__Work instructions__
Copy the following data word for word, leaving out the pictures.

__Entries shown__
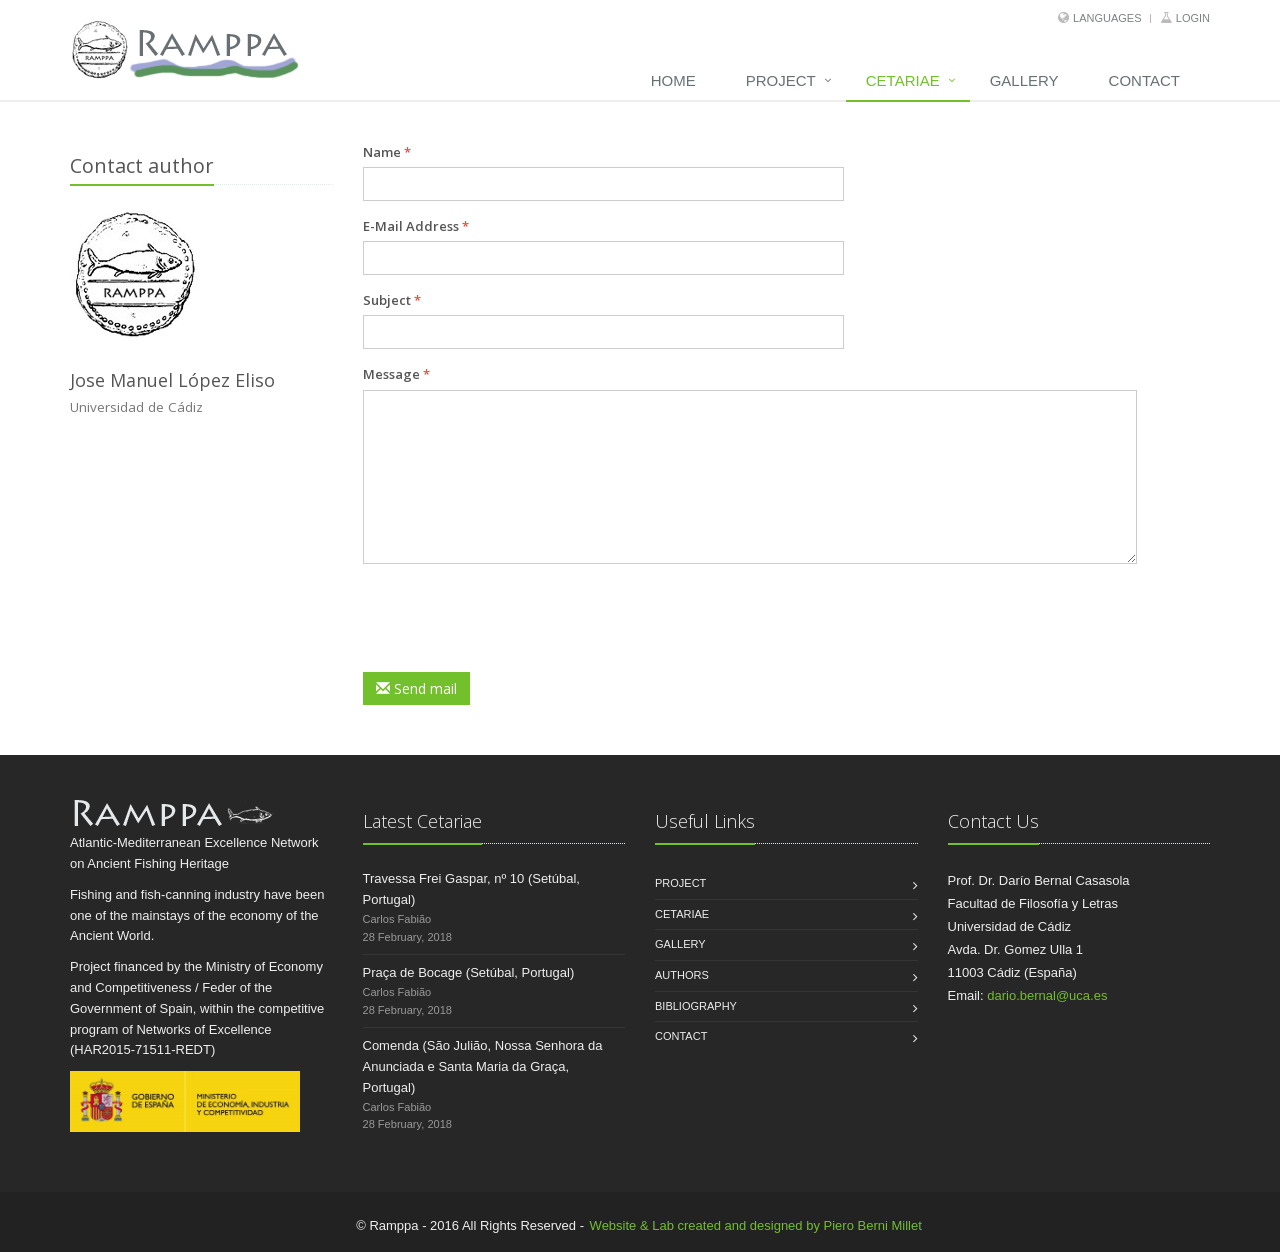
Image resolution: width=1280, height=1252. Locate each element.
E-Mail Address (416, 226)
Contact (1144, 80)
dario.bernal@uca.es (1047, 995)
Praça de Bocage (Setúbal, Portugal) (469, 972)
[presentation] (515, 618)
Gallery (1024, 80)
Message (396, 374)
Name (387, 152)
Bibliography (696, 1006)
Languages (1107, 18)
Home (673, 80)
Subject (392, 300)
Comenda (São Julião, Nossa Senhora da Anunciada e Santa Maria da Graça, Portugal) (483, 1066)
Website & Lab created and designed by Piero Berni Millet (756, 1225)
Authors (682, 975)
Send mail (416, 688)
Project (781, 80)
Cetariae (903, 80)
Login (1193, 18)
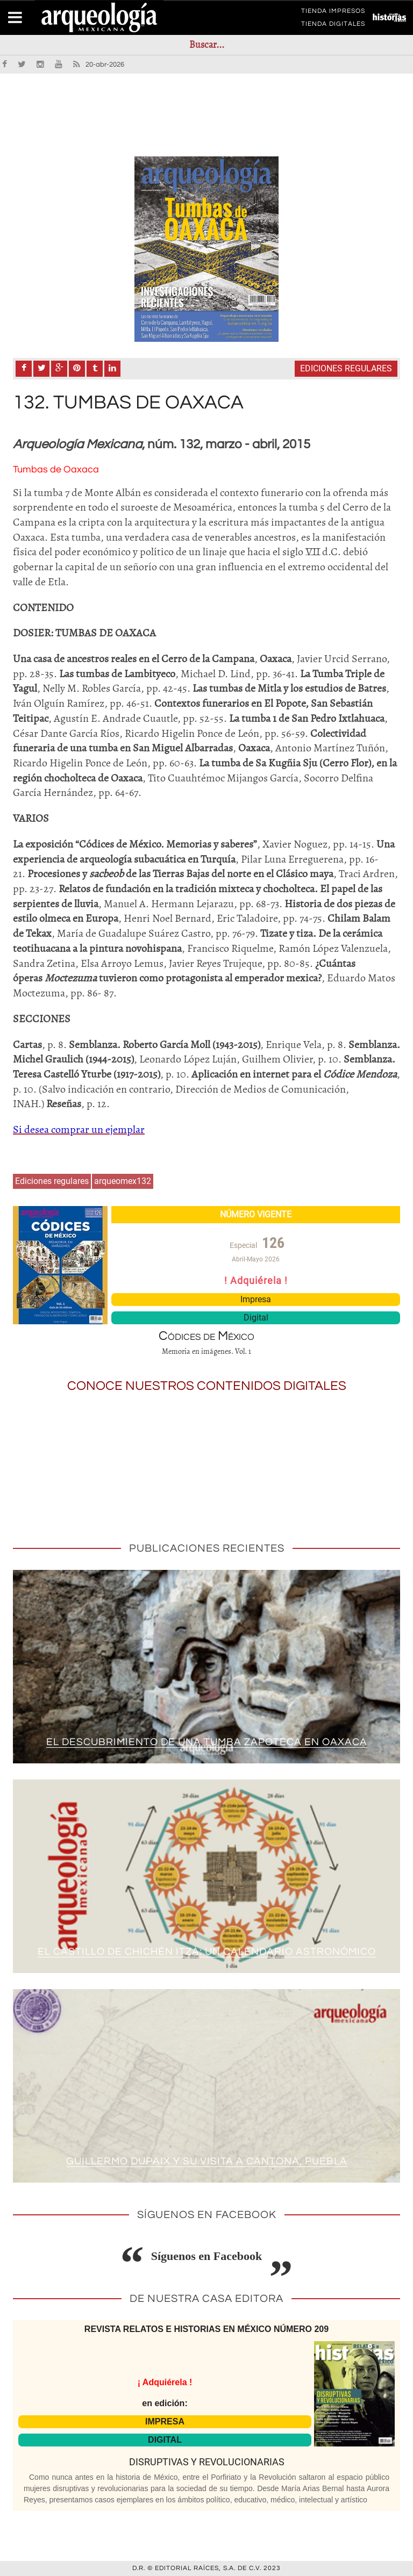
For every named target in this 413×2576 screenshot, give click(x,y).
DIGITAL (165, 2439)
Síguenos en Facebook (206, 2256)
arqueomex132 (122, 1181)
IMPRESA (164, 2421)
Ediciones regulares (346, 368)
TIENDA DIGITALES (333, 25)
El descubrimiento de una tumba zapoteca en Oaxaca (206, 1742)
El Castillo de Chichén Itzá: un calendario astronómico (206, 1951)
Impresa (255, 1299)
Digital (256, 1317)
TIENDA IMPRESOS (333, 13)
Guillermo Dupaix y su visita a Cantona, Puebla (206, 2161)
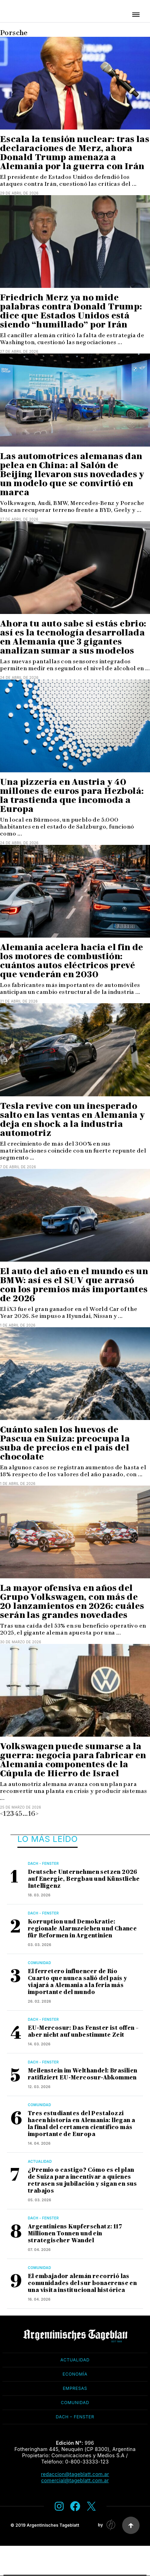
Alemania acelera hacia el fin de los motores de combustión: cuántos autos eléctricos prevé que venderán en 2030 (71, 960)
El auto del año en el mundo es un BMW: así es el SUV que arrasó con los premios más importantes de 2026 (74, 1284)
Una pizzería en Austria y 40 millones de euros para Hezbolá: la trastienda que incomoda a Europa (72, 795)
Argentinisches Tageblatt (53, 2525)
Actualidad (40, 2161)
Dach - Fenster (43, 1863)
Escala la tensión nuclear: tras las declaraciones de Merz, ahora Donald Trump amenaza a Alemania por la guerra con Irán (74, 152)
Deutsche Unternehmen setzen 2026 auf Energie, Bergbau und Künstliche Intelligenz (84, 1879)
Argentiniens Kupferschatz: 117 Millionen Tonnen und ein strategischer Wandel (75, 2233)
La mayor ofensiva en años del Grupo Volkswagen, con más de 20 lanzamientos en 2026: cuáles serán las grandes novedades (72, 1601)
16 (31, 1813)
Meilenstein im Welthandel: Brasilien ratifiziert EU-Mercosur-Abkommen (82, 2074)
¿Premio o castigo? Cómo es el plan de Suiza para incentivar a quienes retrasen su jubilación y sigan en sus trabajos (82, 2180)
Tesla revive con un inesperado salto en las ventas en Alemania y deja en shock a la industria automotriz (72, 1119)
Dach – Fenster (75, 2416)
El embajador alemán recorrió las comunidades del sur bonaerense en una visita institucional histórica (82, 2283)
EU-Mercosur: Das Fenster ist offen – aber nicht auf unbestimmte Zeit (83, 2031)
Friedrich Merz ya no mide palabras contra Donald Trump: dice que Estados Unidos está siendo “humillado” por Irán (71, 311)
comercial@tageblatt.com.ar (75, 2480)
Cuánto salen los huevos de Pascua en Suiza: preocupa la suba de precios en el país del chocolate (65, 1443)
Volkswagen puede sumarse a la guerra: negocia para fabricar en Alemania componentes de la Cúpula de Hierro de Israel (73, 1759)
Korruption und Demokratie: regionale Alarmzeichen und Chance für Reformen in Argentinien (82, 1928)
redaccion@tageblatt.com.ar (75, 2474)
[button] (136, 15)
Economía (75, 2374)
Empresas (75, 2388)
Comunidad (39, 1962)
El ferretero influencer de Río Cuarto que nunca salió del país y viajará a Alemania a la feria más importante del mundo (77, 1981)
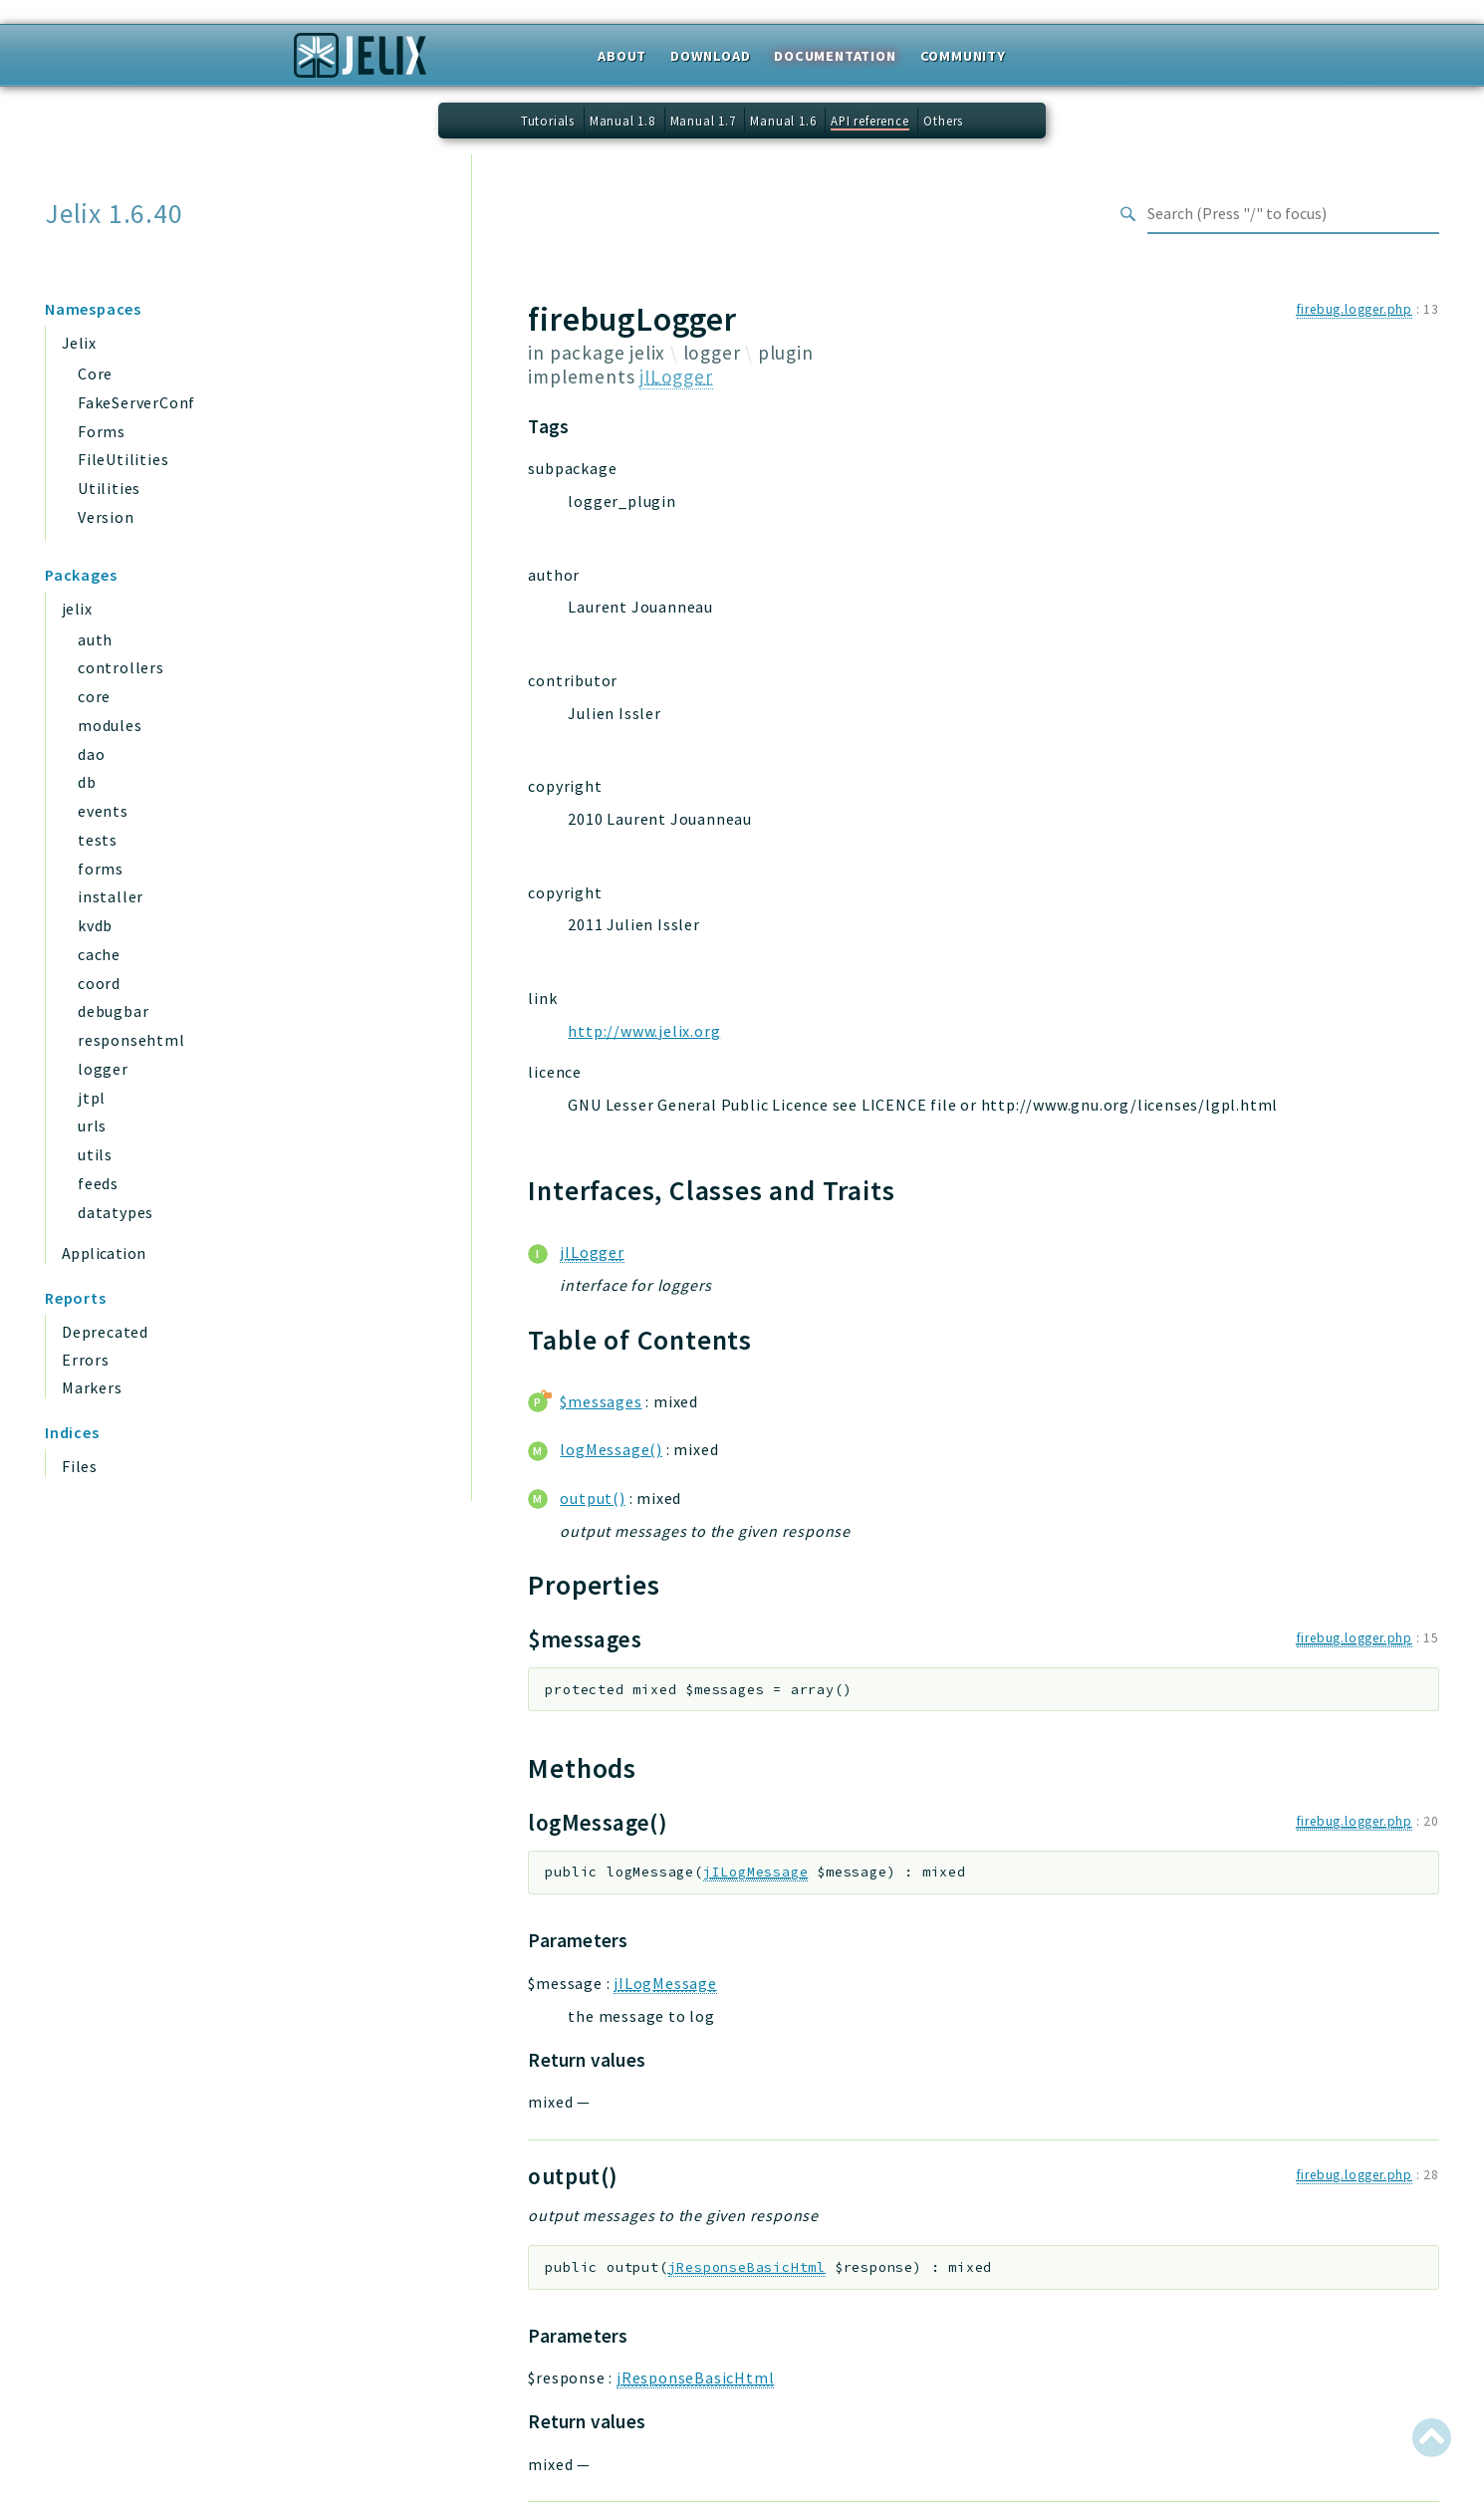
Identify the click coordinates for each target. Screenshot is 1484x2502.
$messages (600, 1401)
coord (99, 983)
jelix (77, 609)
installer (110, 896)
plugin (786, 353)
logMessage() (611, 1449)
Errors (86, 1360)
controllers (121, 667)
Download (710, 56)
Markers (92, 1387)
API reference (869, 120)
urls (92, 1125)
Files (80, 1466)
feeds (98, 1183)
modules (110, 725)
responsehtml (131, 1040)
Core (95, 373)
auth (95, 639)
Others (943, 120)
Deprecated (105, 1332)
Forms (101, 431)
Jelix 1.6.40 (114, 213)
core (94, 696)
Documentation (834, 56)
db (87, 782)
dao (91, 754)
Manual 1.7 (703, 120)
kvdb (95, 925)
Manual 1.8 (622, 120)
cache (99, 954)
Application (103, 1253)
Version (106, 517)
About (622, 56)
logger (103, 1069)
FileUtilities (123, 459)
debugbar (113, 1011)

__Reply to the task__
Image resolution: width=1280, height=1252. Locate each element.
E-Mail Address (416, 226)
Contact (1144, 80)
dario.bernal@uca.es (1047, 995)
Praça de Bocage (Setúbal, Portugal) (469, 972)
[presentation] (515, 618)
Gallery (1024, 80)
Message (396, 374)
Name (387, 152)
Bibliography (696, 1006)
Languages (1107, 18)
Home (673, 80)
Subject (392, 300)
Comenda (São Julião, Nossa Senhora da Anunciada e Santa Maria da Graça, Portugal) (483, 1066)
Website & Lab created and designed by Piero Berni Millet (756, 1225)
Authors (682, 975)
Send mail (416, 688)
Project (781, 80)
Cetariae (903, 80)
Login (1193, 18)
For every named target in this 413×2576 screenshot, give click(x,y).
DIGITAL (165, 2439)
Síguenos en Facebook (206, 2256)
arqueomex132 (122, 1181)
IMPRESA (164, 2421)
Ediciones regulares (346, 368)
TIENDA DIGITALES (333, 25)
El descubrimiento de una tumba zapoteca en Oaxaca (206, 1742)
El Castillo de Chichén Itzá: un calendario astronómico (206, 1951)
Impresa (255, 1299)
Digital (256, 1317)
TIENDA IMPRESOS (333, 13)
Guillermo Dupaix y su visita a Cantona, Puebla (206, 2161)
Alemania acelera hacia el fin de los motores de combustión: cuántos autos eléctricos prevé que venderán en 2030 (71, 960)
El auto del año en el mundo es un BMW: así es el SUV que arrasó con los premios más importantes de 2026 (74, 1284)
Una pizzería en Austria y 40 millones de euros para Hezbolá: la trastienda que incomoda a Europa (72, 795)
Argentinisches Tageblatt (53, 2525)
Actualidad (40, 2161)
Dach - Fenster (43, 1863)
Escala la tensión nuclear: tras las declaraciones de Merz, ahora Donald Trump amenaza a Alemania por la guerra con Irán (74, 152)
Deutsche Unternehmen setzen 2026 auf Energie, Bergbau und Künstliche Intelligenz (84, 1879)
Argentiniens Kupferschatz: 117 Millionen Tonnen und ein strategischer Wandel (75, 2233)
La mayor ofensiva en años del Grupo Volkswagen, con más de 20 lanzamientos en 2026: cuáles serán las grandes novedades (72, 1601)
16 (31, 1813)
Meilenstein im Welthandel: Brasilien ratifiziert EU-Mercosur-Abkommen (82, 2074)
¿Premio o castigo? Cómo es el plan de Suiza para incentivar a quienes retrasen su jubilación y sigan en sus trabajos (82, 2180)
Tesla revive con un inesperado salto en las ventas en Alemania y deja en shock a la industria automotriz (72, 1119)
Dach – Fenster (75, 2416)
El embajador alemán recorrió las comunidades del sur bonaerense en una visita institucional histórica (82, 2283)
EU-Mercosur: Das Fenster ist offen – aber nicht auf unbestimmte Zeit (83, 2031)
Friedrich Merz ya no mide palabras contra Donald Trump: dice que Estados Unidos está siendo “humillado” por Irán (71, 311)
comercial@tageblatt.com.ar (75, 2480)
Cuánto salen los huevos de Pascua en Suiza: preocupa la suba de precios en el país del chocolate (65, 1443)
Volkswagen puede sumarse a la guerra: negocia para fabricar en Alemania componentes de la Cúpula de Hierro de Israel (73, 1759)
Korruption und Demokratie: regionale Alarmzeichen und Chance für Reformen in Argentinien (82, 1928)
redaccion@tageblatt.com.ar (75, 2474)
[button] (136, 15)
Economía (75, 2374)
Empresas (75, 2388)
Comunidad (39, 1962)
El ferretero influencer de Río Cuarto que nunca salió del país y viajará a Alemania a la feria más importante del mundo (77, 1981)
Identify the click coordinates for each target. Screenshot is 1484x2502.
$messages (600, 1401)
coord (99, 983)
jelix (77, 609)
installer (110, 896)
plugin (786, 353)
logMessage() (611, 1449)
Errors (86, 1360)
controllers (121, 667)
Download (710, 56)
Markers (92, 1387)
API reference (869, 120)
urls (92, 1125)
Files (80, 1466)
feeds (98, 1183)
modules (110, 725)
responsehtml (131, 1040)
Core (95, 373)
auth (95, 639)
Others (943, 120)
Deprecated (105, 1332)
Forms (101, 431)
Jelix 1.6.40 (114, 213)
core (94, 696)
Documentation (834, 56)
db (87, 782)
dao (91, 754)
Manual 1.7 (703, 120)
kvdb (95, 925)
Manual 1.8 (622, 120)
cache (99, 954)
Application (103, 1253)
Version (106, 517)
About (622, 56)
logger (103, 1069)
FileUtilities (123, 459)
debugbar (113, 1011)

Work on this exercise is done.